= EXERCISE BRIEF =
Exclude the pictures and reproduce exactly the lines that run from the one holding "Task: Click the Display Style icon" to the end of the entries below.

--

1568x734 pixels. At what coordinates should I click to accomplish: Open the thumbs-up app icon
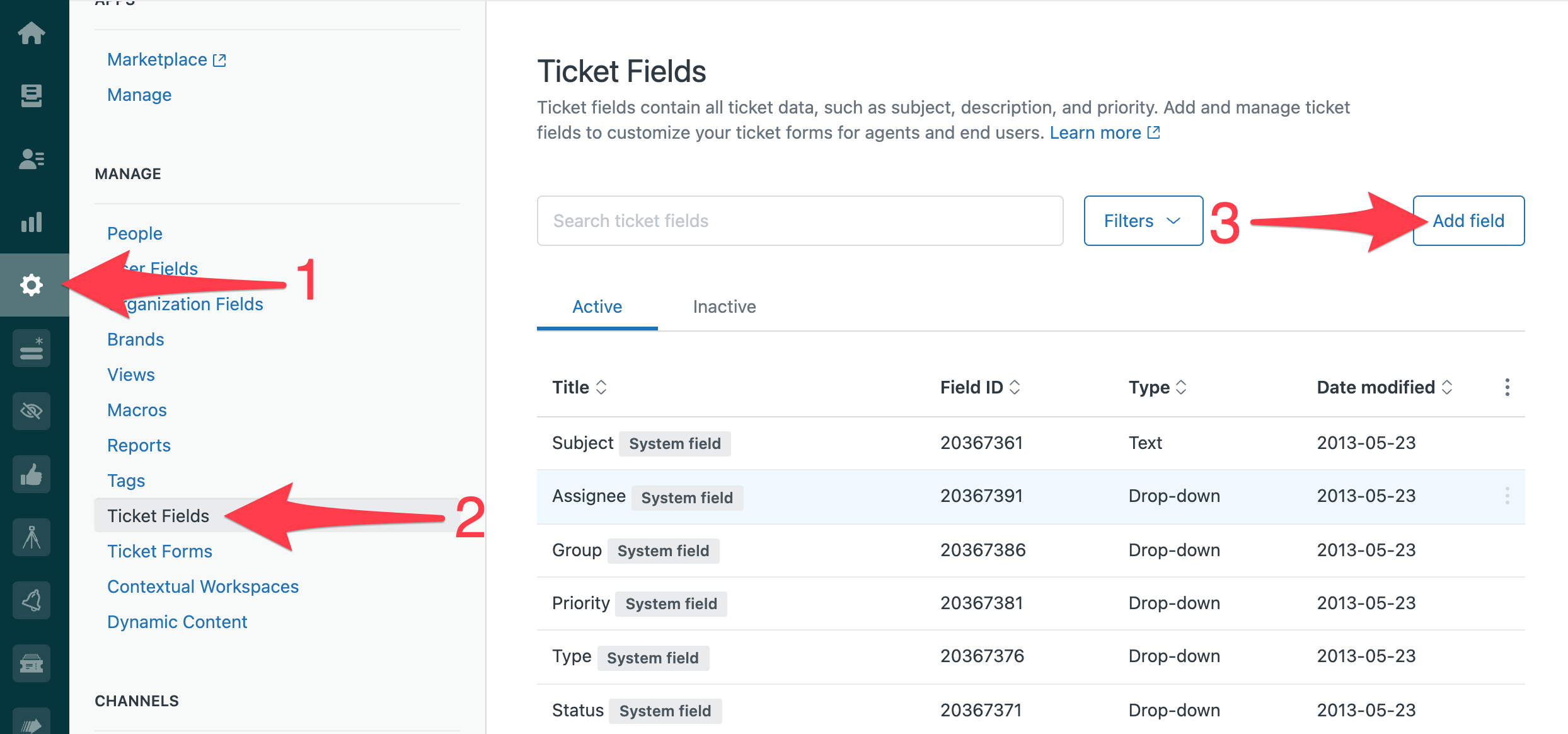tap(32, 474)
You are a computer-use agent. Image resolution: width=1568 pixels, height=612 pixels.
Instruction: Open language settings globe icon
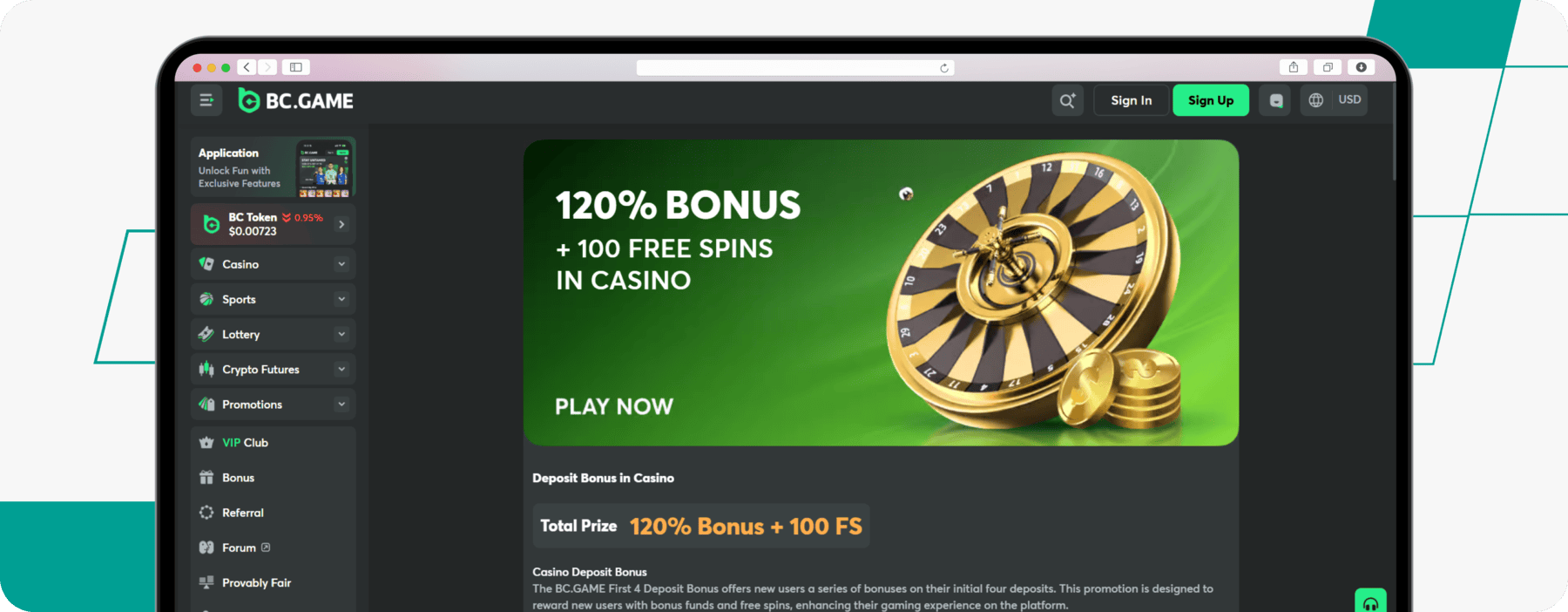[1316, 100]
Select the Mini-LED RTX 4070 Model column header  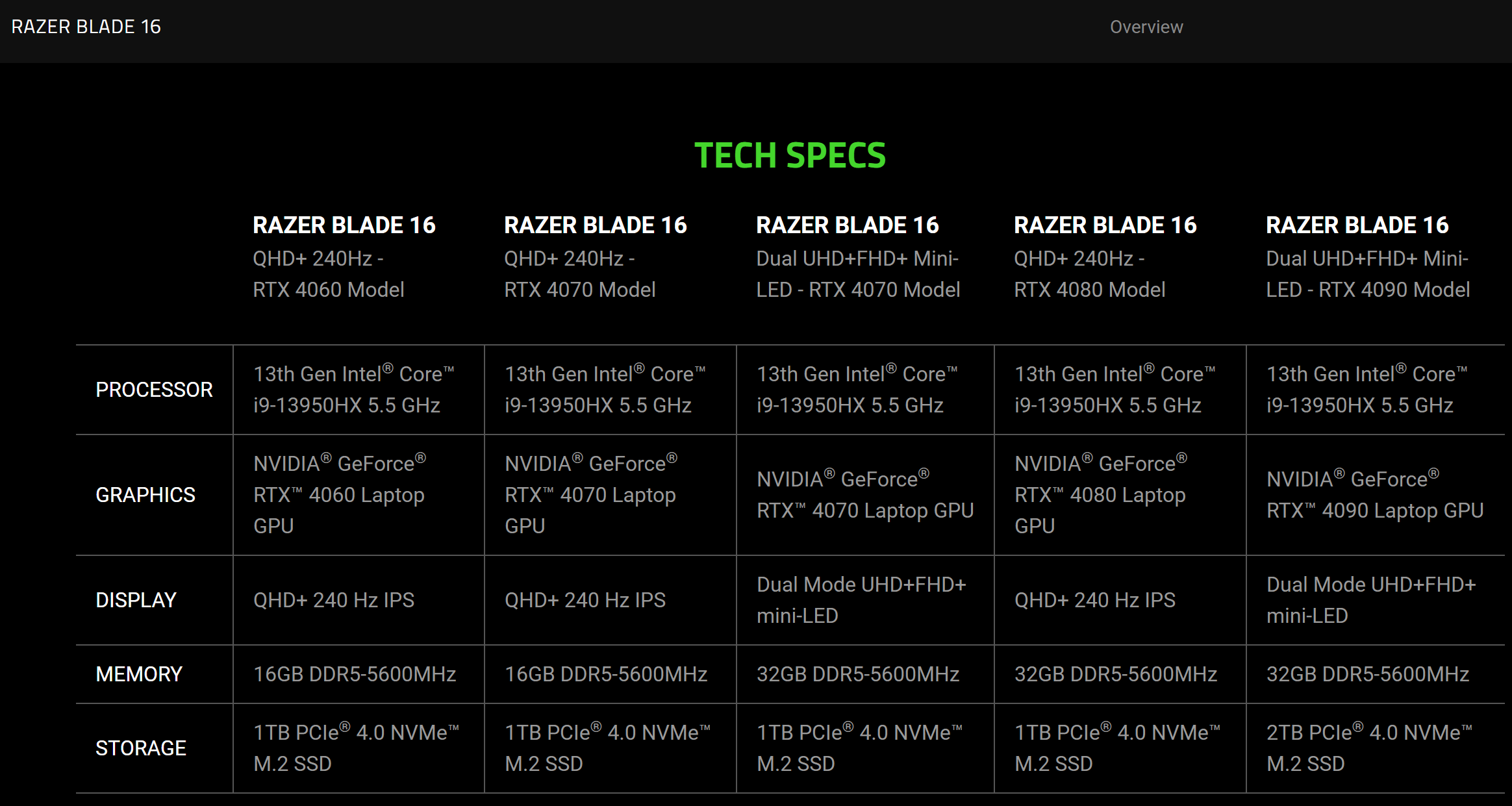click(857, 257)
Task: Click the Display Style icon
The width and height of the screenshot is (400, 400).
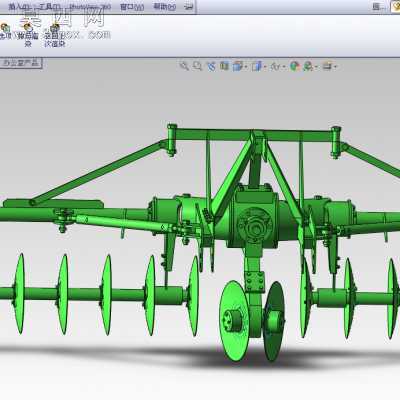Action: click(x=257, y=66)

--

= WRITTEN ANSWER =
Task: Click the Display Style icon
The width and height of the screenshot is (400, 400).
Action: click(x=257, y=66)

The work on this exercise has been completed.